Cyberpunk 2077 faced a tough reception at launch, but with the Phantom Liberty DLC nearing launch, one CDPR dev feels the RPG was better than history records.

…uh, no. It was a hot mess at launch.

  • Have people forgotten all the straight up lies, broken promises and features?

    The police would spawn inside locked elevators with you!
    NPCs disappeared if you turned around!

    I’m glad some of you had fun with the story but the game was still a damn mess.

    • I’m glad some of you had fun with the story

      Not to mention the story was still very much on rails. Even if there were like what, 3 different outcomes? And on top of that, once you beat the game there is absolutely fuck all to do.

      Honestly.
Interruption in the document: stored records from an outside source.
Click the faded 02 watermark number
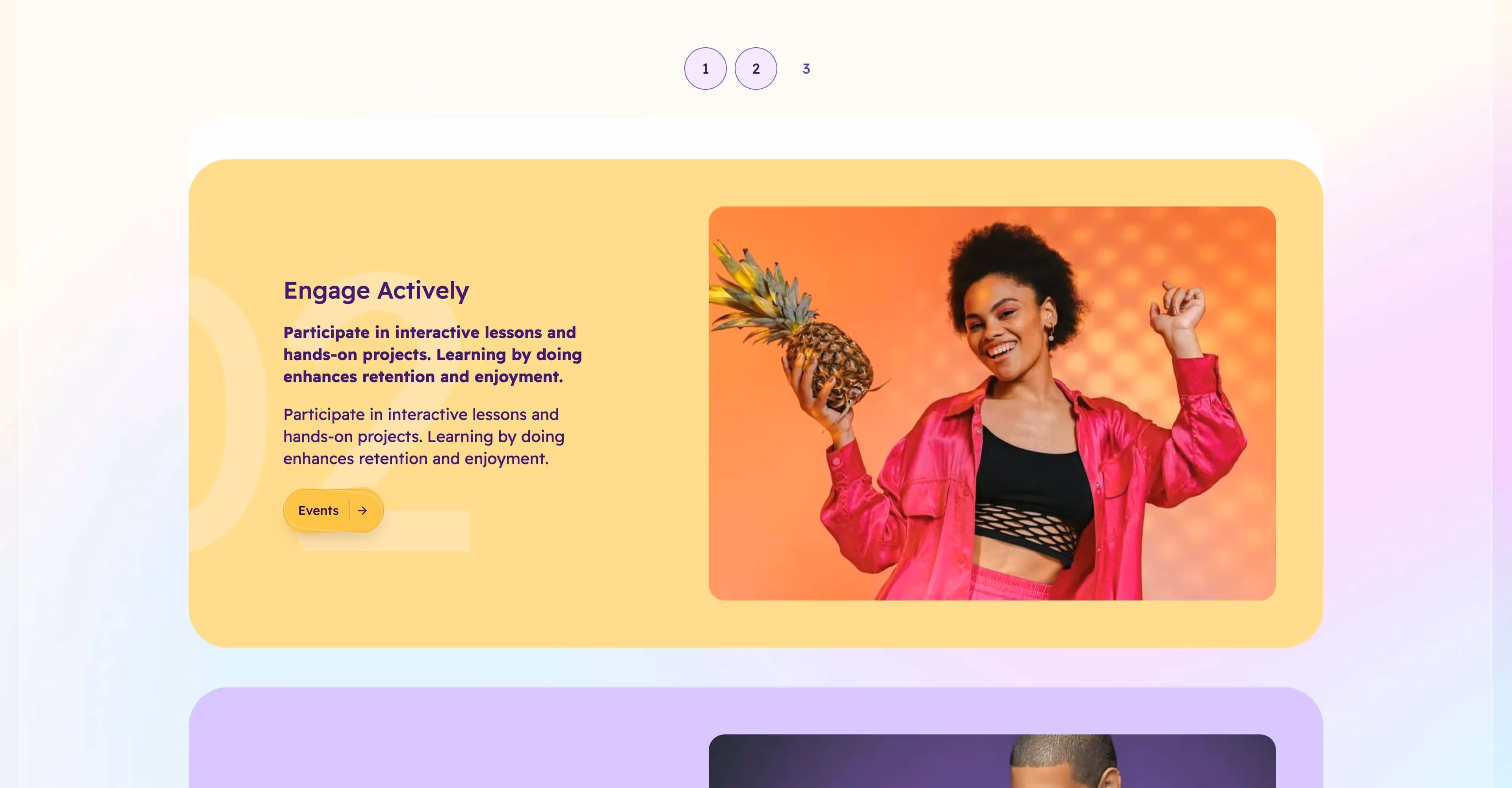Image resolution: width=1512 pixels, height=788 pixels. click(x=329, y=411)
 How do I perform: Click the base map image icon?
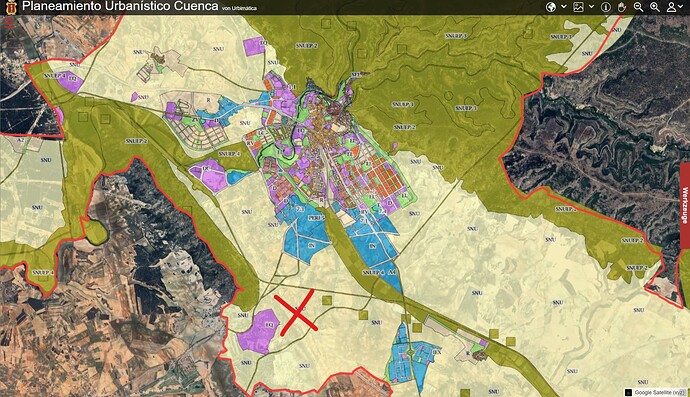coord(578,7)
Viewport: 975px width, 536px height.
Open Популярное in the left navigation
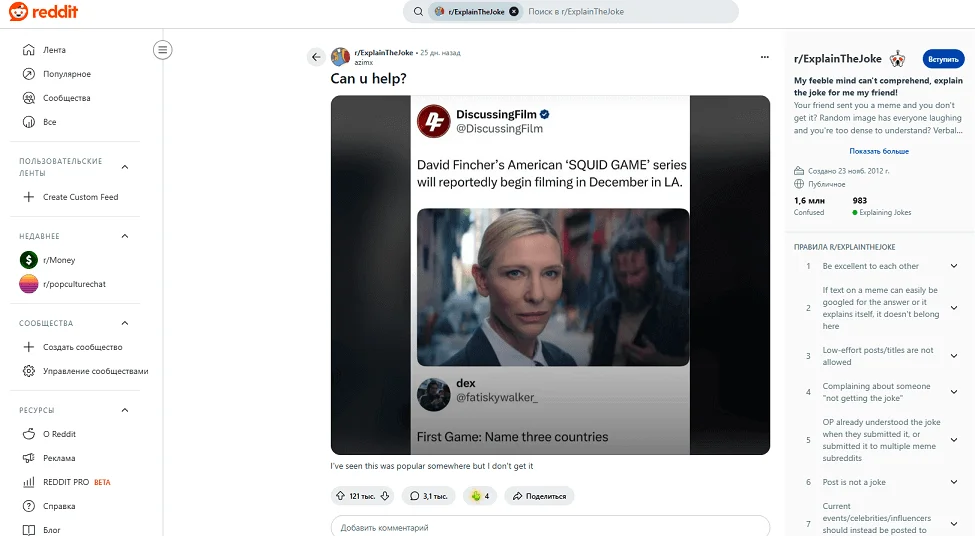(66, 74)
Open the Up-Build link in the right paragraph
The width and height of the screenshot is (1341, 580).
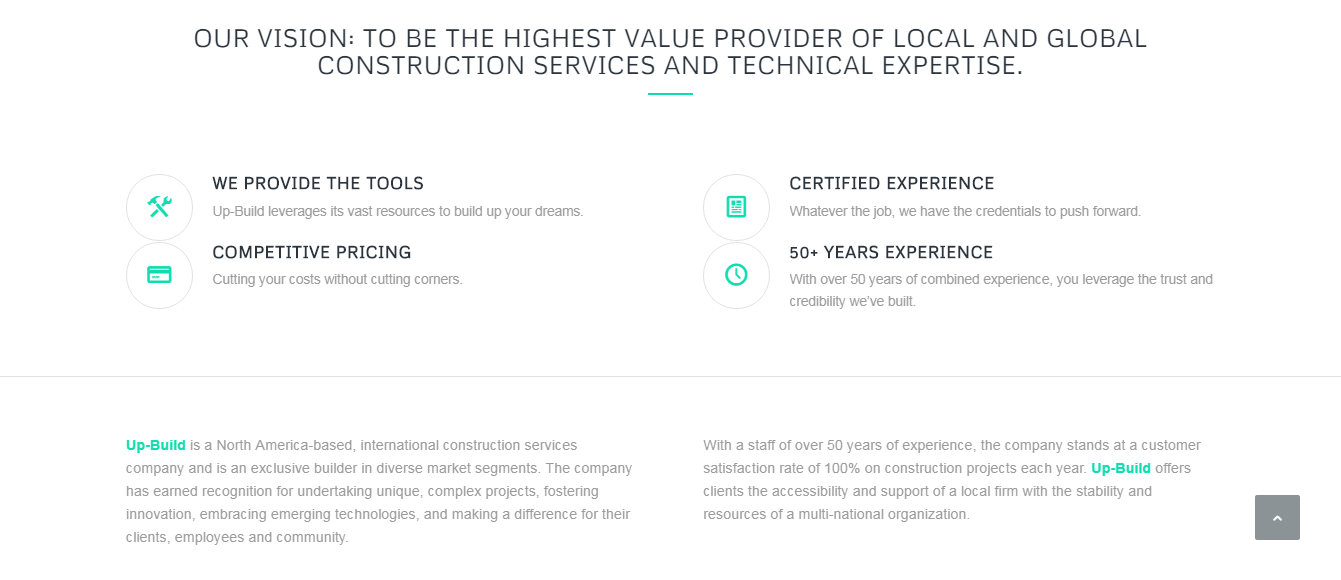pyautogui.click(x=1121, y=468)
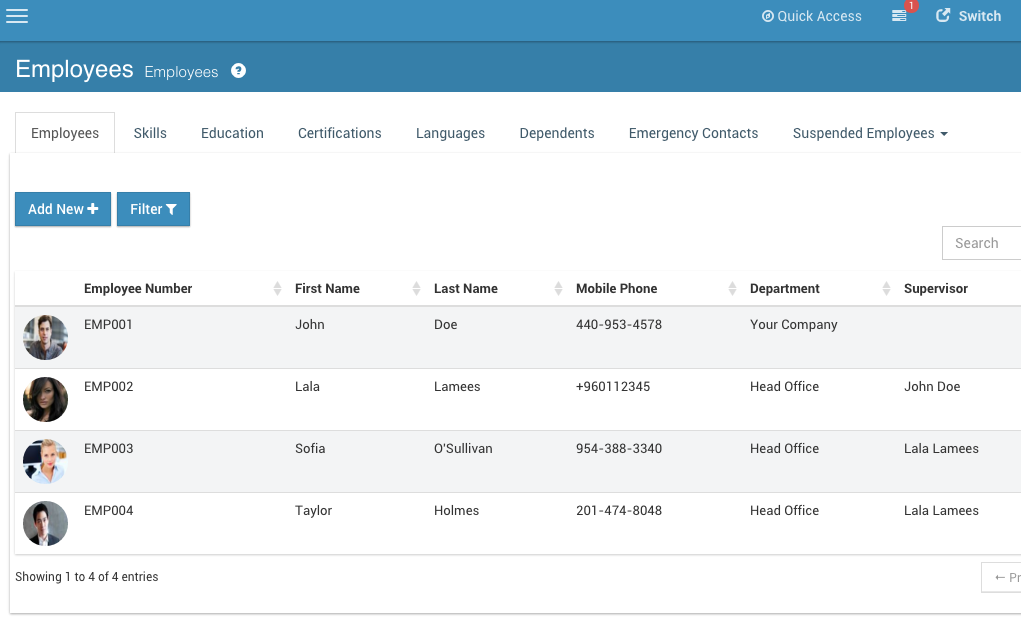The height and width of the screenshot is (626, 1021).
Task: Open the Filter options
Action: tap(153, 209)
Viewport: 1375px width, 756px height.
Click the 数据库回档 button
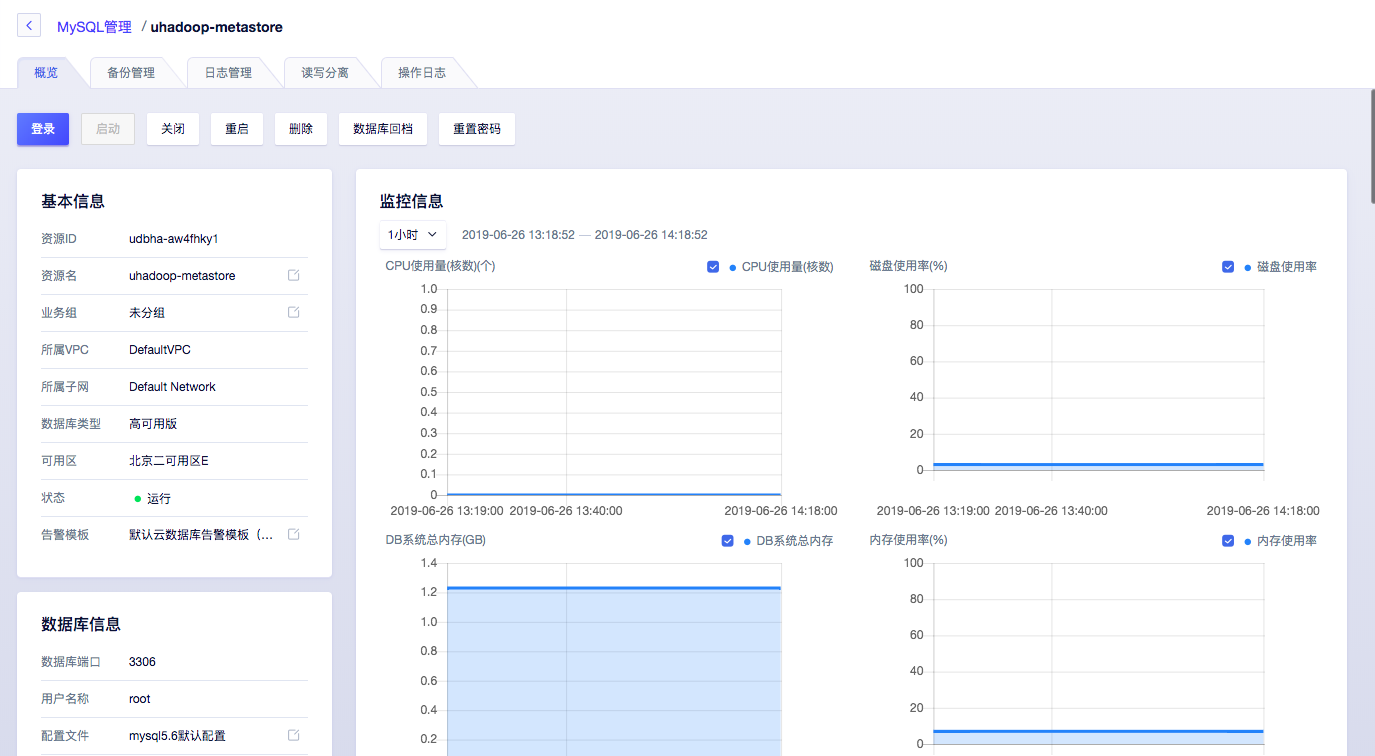pos(383,129)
I put about 50-60 hours into cyberpunk. I enjoyed every single hour of it. But once the main campaign was complete, there was just nothing left to do. I tried many times to jump back in and go do side quests or explore but the world is just completely empty.

      • My feelings exactly.

        I played for 60 hours or so, and I enjoyed it a lot. But they put a fatal design flaw into the game by forcing to you be V, and by putting a ticking time bomb in your head. That means that if you play logically, you’ll follow the storyline quests in order to fix the big issue rather than spending the time slowly exploring the world they made. It also means that once you beat it, there’s no fun in going back and doing it again, because you have to follow the same railroad tracks and go through the same story beats again. It cheapens the experience greatly.

        Like you, the world holds no interest for me now that I have found a satisfying ending for V. The least they could have done was put in a “story mode,” and a separate “open mode” where you can build any character (who isn’t V) and live any life you choose, free from the main quest railroad.

        I’ll never understand why game designers would make an open world, and then slap on a "YOU HAVE TO SAVE YOUR LIFE HURRY UP!!! railroad quest as the main story. It’s a lazy and utterly stupid design choice.

    • I’m torn because Skyrim was also a buggy mess. But it’s my most played comfort game. The first few games, I couldn’t finish the main quest. And it was soooo much worse than I ever experienced with cyberpunk. Both games I played within the first week of release.

      One game, the dragon refused to be caught in Whiterun.

      Another game, I caught him and he promised to let me ride him, but the guards never released him.

      Another game, half the floor was missing from the floor of the greybeards manor. They were inside but there was a giant gap I couldn’t cross over.

      For the dark brotherhood, I couldn’t complete that quest the first time when you hunt down Cicero because the room he was in also had no floor except for his area.

      So many quests just wouldn’t progress to the point I had the wiki open so I could use console commands to move quests forward.

      I once got locked in during the werewolf quest when my companion was supposed to open the gate for me. He just stood there.

      One quest where I fought three ghosts for the boss had a locked door behind me. I could never get that door to unlock with the fight. Sometimes I beat them all. Sometimes I could kill 2 and the third one just disappeared. The only fix was reverting to a save from before I ever entered the dungeon at all.

      And so many more. Way more issues and game breaking bugs than cyberpunk. And yet I still hold Skyrim close to my heart. Especially as patches started coming and, more importantly, the Skyrim community patch mod. The modders are really what held up Skyrim.

      It feels weird for me to hate what cyberpunk was when I live what Skyrim is.